• [What you are asked to do]:
Pull every line holding the string "header" from the records below.

• [Provided information]:
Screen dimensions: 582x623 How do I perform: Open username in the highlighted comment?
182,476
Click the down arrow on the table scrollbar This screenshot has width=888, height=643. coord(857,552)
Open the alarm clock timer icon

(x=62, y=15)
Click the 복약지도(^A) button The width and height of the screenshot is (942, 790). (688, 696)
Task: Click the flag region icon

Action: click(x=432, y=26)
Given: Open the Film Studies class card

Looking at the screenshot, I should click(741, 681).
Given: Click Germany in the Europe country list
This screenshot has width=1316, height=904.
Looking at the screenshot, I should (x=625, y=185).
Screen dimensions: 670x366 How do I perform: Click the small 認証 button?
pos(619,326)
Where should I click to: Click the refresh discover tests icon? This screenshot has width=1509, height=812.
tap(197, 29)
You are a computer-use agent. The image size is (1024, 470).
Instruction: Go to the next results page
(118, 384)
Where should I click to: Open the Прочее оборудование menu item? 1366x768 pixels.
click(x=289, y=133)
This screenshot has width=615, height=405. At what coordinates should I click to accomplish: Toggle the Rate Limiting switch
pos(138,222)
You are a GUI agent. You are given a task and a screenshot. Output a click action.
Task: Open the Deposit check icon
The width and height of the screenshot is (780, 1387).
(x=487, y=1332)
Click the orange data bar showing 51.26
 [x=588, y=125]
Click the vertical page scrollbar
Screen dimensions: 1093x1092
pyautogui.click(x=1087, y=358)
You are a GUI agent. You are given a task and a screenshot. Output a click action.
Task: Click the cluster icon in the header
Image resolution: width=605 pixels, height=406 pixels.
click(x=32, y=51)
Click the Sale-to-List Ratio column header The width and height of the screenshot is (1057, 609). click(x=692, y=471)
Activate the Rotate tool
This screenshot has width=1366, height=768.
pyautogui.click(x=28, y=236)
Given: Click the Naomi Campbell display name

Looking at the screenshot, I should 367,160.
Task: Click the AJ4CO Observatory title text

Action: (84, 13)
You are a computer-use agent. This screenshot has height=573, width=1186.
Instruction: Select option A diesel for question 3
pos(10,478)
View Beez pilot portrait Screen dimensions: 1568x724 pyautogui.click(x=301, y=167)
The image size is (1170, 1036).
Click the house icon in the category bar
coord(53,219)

• [Completed task]:
Task: Click the cluster icon in the header
Click the Sale-to-List Ratio column header The width and height of the screenshot is (1057, 609). click(x=692, y=471)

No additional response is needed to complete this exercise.